THE PROBLEM: Find every line in the listing below that includes the word "Jump", then give only how many there are.
= Beginning of Section =
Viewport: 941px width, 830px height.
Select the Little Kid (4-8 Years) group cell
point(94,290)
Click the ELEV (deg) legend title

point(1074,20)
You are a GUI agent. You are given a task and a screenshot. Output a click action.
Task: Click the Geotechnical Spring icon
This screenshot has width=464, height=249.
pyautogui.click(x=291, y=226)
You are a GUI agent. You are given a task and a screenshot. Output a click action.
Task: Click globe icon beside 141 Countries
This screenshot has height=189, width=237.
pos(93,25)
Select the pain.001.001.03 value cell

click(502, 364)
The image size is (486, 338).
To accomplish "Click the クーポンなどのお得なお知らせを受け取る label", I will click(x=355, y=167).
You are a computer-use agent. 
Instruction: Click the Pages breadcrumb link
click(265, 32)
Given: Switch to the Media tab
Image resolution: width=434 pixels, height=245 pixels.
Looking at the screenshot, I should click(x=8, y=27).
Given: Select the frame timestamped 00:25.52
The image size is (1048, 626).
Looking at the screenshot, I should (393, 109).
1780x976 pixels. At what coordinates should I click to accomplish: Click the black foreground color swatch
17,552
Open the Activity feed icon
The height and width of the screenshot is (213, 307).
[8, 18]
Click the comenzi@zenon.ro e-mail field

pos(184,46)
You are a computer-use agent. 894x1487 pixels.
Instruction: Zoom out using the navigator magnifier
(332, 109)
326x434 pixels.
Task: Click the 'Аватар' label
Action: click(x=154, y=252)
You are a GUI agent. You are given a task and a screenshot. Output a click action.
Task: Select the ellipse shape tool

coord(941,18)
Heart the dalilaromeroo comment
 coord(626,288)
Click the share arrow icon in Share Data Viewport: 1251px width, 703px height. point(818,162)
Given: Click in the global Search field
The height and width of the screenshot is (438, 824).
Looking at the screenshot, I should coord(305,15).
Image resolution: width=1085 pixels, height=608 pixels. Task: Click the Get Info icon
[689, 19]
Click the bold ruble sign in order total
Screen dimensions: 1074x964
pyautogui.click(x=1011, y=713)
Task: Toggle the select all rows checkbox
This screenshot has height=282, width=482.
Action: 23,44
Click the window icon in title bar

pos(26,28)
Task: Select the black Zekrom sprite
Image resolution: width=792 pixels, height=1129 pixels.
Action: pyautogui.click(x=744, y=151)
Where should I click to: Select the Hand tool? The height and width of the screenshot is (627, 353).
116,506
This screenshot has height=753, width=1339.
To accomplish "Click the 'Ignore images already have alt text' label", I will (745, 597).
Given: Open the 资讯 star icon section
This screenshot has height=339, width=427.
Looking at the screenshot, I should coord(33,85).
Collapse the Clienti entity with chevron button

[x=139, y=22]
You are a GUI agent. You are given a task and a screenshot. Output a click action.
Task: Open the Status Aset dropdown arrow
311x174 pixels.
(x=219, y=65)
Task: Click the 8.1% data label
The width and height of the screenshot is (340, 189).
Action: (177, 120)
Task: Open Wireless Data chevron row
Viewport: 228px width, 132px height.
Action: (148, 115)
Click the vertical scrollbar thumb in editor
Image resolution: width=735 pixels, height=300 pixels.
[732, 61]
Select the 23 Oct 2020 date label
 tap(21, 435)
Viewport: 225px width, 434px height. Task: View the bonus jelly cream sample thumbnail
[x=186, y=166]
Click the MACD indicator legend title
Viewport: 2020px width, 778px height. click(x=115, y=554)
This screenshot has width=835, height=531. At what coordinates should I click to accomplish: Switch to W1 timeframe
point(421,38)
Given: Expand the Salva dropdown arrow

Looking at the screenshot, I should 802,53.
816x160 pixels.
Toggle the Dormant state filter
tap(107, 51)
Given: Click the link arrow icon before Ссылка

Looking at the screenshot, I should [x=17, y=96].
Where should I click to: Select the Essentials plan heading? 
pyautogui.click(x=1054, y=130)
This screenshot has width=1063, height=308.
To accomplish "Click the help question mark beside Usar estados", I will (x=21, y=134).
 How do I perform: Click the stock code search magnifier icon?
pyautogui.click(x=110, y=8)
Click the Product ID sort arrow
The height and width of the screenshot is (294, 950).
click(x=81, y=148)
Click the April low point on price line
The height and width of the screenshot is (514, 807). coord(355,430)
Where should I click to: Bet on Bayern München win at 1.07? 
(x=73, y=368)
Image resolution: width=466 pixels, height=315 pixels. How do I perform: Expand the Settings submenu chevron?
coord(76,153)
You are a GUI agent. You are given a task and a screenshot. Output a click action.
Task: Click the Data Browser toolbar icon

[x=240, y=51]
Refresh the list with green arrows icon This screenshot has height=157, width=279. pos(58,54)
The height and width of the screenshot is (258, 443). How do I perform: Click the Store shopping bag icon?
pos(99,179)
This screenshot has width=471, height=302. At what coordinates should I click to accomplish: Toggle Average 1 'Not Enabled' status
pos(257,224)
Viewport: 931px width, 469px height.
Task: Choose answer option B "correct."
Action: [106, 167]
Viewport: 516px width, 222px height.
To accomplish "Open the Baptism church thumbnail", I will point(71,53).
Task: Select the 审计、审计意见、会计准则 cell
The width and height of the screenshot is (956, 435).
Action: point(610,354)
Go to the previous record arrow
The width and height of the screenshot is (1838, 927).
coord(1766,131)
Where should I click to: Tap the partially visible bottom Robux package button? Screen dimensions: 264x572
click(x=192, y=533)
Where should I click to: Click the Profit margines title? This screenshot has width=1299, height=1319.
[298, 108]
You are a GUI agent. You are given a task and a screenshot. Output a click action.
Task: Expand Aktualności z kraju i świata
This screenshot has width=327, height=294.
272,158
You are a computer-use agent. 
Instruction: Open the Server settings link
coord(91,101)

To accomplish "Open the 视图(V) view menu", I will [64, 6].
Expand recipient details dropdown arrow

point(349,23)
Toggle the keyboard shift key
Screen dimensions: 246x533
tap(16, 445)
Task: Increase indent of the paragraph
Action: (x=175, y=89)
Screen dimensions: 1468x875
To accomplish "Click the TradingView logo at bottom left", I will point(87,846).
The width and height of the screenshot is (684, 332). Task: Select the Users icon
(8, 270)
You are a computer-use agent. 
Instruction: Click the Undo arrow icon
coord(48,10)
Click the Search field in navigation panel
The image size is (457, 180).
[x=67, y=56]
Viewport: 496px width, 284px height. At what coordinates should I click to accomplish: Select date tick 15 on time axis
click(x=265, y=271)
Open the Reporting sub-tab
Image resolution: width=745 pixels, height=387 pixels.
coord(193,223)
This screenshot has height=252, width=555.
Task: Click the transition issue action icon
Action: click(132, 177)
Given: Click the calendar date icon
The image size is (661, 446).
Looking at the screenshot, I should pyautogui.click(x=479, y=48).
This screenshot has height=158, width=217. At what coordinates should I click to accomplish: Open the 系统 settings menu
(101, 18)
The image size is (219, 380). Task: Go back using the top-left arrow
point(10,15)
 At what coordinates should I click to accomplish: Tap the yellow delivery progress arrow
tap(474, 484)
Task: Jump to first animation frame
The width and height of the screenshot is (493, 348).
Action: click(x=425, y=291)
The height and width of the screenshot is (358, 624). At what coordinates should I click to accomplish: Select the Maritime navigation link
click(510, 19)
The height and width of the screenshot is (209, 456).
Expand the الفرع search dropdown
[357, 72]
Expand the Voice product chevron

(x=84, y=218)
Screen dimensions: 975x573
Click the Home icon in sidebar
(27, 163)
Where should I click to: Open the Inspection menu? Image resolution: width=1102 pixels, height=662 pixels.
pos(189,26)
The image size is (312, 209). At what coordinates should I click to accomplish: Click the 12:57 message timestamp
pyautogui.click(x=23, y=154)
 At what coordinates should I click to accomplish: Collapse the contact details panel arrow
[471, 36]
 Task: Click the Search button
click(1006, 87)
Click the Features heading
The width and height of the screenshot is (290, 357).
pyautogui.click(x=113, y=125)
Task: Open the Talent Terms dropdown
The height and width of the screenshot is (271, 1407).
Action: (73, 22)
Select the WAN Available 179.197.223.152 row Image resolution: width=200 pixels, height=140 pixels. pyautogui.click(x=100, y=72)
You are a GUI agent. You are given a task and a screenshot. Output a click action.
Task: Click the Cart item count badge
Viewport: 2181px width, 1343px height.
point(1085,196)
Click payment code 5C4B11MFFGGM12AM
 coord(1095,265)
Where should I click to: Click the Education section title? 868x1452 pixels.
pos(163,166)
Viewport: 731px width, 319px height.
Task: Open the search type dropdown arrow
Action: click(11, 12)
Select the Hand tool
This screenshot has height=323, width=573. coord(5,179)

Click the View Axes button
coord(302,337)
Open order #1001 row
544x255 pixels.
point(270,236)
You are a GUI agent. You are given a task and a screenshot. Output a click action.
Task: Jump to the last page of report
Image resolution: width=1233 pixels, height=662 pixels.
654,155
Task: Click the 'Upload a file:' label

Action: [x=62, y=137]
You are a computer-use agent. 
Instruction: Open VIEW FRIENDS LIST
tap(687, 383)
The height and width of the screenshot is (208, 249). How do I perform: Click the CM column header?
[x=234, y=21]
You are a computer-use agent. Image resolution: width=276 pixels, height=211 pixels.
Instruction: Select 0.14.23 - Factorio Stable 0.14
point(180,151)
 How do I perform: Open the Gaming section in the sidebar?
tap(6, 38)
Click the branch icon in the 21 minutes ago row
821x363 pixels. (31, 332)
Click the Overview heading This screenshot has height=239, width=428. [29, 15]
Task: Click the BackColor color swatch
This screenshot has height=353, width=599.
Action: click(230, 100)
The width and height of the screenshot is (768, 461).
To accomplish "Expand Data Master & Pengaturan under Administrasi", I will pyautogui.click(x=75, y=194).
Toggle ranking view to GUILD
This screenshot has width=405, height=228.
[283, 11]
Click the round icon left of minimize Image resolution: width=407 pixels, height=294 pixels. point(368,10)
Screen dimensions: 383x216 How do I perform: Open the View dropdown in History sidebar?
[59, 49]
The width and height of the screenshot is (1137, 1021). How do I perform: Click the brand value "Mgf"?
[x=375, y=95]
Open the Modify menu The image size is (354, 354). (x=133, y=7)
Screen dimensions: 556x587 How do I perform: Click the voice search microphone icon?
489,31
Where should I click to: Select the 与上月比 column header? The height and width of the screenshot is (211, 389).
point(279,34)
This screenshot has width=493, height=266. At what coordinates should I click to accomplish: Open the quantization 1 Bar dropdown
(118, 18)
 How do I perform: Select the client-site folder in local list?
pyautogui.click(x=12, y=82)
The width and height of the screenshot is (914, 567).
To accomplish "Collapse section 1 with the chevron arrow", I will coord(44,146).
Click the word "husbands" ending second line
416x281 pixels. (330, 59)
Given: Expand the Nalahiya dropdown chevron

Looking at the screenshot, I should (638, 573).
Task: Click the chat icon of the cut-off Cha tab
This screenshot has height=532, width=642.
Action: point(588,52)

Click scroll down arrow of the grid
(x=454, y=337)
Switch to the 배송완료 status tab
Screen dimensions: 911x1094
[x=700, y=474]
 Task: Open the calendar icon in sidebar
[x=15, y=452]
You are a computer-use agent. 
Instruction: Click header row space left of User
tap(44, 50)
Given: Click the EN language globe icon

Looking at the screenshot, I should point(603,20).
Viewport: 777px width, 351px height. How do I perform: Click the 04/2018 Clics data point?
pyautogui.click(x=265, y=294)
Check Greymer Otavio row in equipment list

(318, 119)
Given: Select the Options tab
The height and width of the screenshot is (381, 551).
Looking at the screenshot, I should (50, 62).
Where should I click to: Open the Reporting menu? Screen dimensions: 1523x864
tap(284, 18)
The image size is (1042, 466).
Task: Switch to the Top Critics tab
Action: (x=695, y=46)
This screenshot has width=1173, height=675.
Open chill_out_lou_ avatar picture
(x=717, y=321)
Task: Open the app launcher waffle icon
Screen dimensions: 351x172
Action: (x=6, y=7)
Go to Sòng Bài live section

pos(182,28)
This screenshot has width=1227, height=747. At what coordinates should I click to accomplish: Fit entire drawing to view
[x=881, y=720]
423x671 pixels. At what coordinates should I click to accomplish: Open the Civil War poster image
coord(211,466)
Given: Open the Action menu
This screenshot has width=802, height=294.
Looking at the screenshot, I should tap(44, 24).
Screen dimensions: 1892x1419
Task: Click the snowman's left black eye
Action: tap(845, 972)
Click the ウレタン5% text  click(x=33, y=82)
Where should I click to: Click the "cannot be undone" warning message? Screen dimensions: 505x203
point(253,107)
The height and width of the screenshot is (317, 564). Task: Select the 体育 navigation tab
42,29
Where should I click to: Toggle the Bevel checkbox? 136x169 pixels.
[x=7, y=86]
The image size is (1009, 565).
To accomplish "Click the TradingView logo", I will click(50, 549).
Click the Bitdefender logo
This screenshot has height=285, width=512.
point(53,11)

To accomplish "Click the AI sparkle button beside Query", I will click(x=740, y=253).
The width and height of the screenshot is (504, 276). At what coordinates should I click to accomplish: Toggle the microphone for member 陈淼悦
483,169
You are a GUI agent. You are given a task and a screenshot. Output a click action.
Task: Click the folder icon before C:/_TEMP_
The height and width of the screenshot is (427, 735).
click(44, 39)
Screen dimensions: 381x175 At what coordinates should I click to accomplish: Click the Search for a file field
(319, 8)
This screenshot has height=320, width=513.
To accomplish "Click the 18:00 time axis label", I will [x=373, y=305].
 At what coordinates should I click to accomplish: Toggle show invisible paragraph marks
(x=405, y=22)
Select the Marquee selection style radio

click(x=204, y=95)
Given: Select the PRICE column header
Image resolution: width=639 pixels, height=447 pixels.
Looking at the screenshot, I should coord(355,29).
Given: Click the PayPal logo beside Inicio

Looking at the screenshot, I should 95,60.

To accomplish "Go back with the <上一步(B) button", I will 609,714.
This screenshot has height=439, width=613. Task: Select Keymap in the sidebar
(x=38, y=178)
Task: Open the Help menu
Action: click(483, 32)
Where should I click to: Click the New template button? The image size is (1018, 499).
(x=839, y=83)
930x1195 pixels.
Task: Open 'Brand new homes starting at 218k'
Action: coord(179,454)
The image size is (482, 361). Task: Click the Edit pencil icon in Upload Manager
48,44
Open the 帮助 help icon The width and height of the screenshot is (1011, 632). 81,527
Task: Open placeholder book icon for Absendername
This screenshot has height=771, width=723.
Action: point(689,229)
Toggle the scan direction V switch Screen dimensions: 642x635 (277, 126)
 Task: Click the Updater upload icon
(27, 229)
= End of Section =
SOLUTION FOR THIS TASK: 2